1882 – Jean (Hippolyte) Giraudoux, French playwright and novelist who penned La Folle de Chaillot (“The Madwoman of Chaillot”); his stylized dramas focused on universal themes of love, death, and war, with characters who often represented abstract ideas.

1890 – Claire Goll (born Clara Aischmann), German-French writer, novelist, short-story author, poet, journalist, and peace activist.

1892 – Wendy Wood (born Gwendoline Emily Meacham), English born British and South African writer, artist, sculptor, and activist for Scottish independence who was controversial because of her theatrical political tactics.

1899 – Kate Seredy, Caldecott and Newbery Medal-winning Hungarian-born children’s author and illustrator who relocated to the United States in her 20s and wrote most of her books in English, a language she did not learn until adulthood.

1904 – Audrey Alexandra Brown, Canadian poet, writer, journalist, and essayist who was named an Officer of the Order of Canada “for her contributions to Canadian poetry”; she sometimes used the pseudonym Khoji.

1905 – Henry Greene, pen name of Henry Vincent Yorke, English author best known for modernist novels in which he avoided the use of definite articles in his writing, to reflect a Birmingham accent; the New York Review of Books said Green was “one of the 20th century’s great unpeggable originals, each of whose novels (each of whose sentences, you could even say) takes off for new and unexpected places.”

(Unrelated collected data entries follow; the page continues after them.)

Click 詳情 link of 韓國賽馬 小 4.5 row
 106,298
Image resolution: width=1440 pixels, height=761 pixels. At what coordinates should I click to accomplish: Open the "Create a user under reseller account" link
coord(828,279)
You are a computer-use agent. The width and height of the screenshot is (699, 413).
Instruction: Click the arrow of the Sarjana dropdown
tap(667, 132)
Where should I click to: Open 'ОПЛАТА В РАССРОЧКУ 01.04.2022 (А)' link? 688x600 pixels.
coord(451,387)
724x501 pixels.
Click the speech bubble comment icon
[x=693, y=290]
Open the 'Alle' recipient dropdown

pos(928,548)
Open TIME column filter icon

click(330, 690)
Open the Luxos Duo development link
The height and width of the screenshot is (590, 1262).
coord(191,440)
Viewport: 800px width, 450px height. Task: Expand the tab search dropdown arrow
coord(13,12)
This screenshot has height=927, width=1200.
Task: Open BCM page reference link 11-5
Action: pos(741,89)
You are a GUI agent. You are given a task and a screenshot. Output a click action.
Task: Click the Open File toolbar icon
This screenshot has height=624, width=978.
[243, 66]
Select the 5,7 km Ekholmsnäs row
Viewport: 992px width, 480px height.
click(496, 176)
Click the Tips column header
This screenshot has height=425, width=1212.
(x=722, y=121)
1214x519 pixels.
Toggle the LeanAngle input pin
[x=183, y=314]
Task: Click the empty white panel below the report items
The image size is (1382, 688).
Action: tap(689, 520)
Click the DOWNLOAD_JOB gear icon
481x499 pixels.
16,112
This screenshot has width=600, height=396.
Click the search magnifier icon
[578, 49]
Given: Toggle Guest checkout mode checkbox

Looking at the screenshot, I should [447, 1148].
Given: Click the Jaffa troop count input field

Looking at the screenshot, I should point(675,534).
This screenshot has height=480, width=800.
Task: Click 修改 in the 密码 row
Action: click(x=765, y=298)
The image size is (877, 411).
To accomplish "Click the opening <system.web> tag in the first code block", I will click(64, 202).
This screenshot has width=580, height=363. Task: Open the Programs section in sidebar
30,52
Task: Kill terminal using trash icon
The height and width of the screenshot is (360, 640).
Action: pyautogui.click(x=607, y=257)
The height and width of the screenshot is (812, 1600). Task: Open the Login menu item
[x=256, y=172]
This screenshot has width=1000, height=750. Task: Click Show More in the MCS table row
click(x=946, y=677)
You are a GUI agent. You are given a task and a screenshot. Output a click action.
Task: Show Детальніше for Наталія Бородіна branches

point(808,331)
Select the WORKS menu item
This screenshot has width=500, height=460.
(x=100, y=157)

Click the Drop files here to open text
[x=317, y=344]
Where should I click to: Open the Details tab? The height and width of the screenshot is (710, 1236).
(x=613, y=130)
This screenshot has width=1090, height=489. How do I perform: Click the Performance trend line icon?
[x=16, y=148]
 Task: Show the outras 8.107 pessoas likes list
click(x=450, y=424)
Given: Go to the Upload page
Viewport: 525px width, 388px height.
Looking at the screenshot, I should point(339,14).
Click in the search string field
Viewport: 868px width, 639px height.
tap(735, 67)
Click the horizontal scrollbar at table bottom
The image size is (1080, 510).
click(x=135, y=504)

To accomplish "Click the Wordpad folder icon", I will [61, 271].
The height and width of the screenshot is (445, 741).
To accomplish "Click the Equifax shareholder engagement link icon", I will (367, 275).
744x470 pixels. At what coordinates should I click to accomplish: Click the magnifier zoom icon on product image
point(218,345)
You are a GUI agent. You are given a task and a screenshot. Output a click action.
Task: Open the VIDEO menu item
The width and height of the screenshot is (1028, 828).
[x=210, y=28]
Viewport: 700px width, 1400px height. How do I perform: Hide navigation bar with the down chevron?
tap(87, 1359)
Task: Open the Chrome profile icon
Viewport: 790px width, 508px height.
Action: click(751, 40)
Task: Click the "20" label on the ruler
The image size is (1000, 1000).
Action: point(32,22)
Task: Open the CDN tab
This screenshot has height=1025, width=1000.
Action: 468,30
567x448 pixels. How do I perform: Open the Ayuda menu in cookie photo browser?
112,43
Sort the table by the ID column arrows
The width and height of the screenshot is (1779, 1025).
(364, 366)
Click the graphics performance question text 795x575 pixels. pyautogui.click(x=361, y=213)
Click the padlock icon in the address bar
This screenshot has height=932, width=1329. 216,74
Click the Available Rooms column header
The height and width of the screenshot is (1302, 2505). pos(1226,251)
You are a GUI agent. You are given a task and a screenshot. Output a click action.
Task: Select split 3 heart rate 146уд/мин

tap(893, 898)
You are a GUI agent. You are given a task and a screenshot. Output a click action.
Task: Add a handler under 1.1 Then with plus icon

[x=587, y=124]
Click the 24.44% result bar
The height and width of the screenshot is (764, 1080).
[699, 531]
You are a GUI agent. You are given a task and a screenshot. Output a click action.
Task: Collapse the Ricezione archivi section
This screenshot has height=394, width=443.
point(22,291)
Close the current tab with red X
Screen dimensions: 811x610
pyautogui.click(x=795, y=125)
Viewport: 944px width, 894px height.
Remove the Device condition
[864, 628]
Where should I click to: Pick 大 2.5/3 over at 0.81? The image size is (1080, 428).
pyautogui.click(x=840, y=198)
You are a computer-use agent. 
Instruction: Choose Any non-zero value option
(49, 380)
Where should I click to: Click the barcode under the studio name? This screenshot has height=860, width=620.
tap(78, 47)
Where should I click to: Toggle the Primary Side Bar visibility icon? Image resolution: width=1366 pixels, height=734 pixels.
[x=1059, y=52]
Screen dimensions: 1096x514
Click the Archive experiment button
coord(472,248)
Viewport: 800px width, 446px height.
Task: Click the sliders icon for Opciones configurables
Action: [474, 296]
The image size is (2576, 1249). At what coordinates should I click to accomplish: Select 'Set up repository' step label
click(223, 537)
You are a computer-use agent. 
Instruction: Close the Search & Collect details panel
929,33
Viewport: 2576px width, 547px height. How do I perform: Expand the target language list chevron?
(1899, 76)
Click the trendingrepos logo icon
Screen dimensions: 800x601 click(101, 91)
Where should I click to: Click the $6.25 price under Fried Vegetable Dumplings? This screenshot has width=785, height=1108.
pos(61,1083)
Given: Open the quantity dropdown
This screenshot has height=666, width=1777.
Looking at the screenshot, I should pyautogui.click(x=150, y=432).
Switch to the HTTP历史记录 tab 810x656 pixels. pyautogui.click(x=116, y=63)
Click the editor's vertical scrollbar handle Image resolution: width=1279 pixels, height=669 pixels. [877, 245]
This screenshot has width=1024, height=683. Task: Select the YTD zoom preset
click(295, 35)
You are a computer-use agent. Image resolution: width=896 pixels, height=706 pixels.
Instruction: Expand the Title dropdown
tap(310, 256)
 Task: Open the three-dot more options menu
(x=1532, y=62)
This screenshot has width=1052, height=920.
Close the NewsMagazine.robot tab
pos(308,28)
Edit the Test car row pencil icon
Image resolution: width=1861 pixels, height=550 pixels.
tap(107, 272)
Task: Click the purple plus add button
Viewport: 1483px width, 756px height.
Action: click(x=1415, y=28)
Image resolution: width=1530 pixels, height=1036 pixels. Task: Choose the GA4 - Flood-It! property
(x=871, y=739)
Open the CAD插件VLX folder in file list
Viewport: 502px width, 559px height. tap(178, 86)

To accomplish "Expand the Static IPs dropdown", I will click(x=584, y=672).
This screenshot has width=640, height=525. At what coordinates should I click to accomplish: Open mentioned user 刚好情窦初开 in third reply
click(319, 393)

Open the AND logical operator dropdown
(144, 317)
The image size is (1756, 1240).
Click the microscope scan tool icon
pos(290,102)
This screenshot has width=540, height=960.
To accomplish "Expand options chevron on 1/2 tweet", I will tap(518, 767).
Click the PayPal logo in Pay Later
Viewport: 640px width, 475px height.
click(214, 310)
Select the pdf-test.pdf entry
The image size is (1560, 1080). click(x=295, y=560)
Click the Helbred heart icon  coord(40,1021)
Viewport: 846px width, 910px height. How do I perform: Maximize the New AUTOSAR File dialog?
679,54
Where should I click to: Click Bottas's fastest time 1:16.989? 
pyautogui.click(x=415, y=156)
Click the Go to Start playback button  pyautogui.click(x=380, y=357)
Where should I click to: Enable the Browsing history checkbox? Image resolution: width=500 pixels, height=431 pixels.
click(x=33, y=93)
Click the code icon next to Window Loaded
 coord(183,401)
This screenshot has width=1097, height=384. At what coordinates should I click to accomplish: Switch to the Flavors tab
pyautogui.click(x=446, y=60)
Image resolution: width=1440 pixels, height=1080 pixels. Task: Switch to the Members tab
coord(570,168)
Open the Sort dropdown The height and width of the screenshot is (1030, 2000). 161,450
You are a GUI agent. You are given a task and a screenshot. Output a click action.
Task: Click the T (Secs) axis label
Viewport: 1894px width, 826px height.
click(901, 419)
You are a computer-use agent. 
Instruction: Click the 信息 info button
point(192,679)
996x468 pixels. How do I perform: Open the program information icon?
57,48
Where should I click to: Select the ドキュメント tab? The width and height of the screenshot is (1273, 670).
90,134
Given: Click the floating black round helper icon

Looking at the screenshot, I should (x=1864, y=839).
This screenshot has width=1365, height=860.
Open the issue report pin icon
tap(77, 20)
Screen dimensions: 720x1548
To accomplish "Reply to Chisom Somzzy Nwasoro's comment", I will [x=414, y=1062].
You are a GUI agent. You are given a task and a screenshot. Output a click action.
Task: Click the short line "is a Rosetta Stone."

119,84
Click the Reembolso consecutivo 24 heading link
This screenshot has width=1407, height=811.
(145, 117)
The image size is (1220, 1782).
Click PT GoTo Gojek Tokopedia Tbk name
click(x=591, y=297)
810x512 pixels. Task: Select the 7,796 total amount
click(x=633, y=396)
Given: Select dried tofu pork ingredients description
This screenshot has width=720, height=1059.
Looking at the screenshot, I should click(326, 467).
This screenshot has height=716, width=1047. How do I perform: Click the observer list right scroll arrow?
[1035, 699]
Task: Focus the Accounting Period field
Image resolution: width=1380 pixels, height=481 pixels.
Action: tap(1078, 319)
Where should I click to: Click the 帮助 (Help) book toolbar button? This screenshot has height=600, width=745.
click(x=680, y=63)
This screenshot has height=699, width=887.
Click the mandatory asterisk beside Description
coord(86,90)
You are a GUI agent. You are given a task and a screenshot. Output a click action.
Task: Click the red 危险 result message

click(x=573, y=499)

1924 – Zbigniew Herbert, Polish poet, essayist, and playwright.

1925 – Dominick Dunne, U.S. writer, journalist, television commentator, and film and television producer whose work often dealt with the upper class and the legal system.

1927 – Annie Riis, award-winning Norwegian writer, poet, children’s author, and translator.

1941 – Bakdi Soemanto, Indonesian writer, poet, editor, playwright, and professor.

1945 – Reynaldo A. Duque, award-winning Filipino Ilocano writer, magazine editor, novelist, poet, playwright, scriptwriter, and translator who writes in Ilocano, Filipino, and English).

1948 – Frans de Waal (full name Franciscus Bernardus Maria “Frans” de Waal), award-winning Dutch primatologist, ethologist, author, columnist, and professor whose research centers on primate social behavior; he is best known for his books Our Inner Ape and The Bonobo and the Atheist.

1954 – Lee Child, pen name of Lee Grant, award-winning British thriller writer known for his Jack Reacher series about a former American military police officer.

1958 – Ann-Marie MacDonald, award-winning Canadian playwright, author, and actress whose first novel, Fall On Your Knees, was an Oprah’s Book Club selection.

1958 – David Remnick, Pulitzer Prize-winning U.S. author, biographer, editor, and journalist best known for his book Lenin’s Tomb: The Last Days of the Soviet Empire.

1963 – Gerald Morris, U.S. author known for young-adult fiction that is set in the Middle Ages and blends retellings of the King Arthur legends with new storylines involving the knights of the Round Table.

1965 – Chen Xiaoxu, Chinese writer, poet, actress, and businessperson who became a Buddhist nun.

1967 – Shehu Sani, Nigerian senator, author, playwright, poet, and human rights activist.

1974 – Liesel Schwarz, South African-born British steampunk author who is often referred to as the High Priestess of British Steampunk.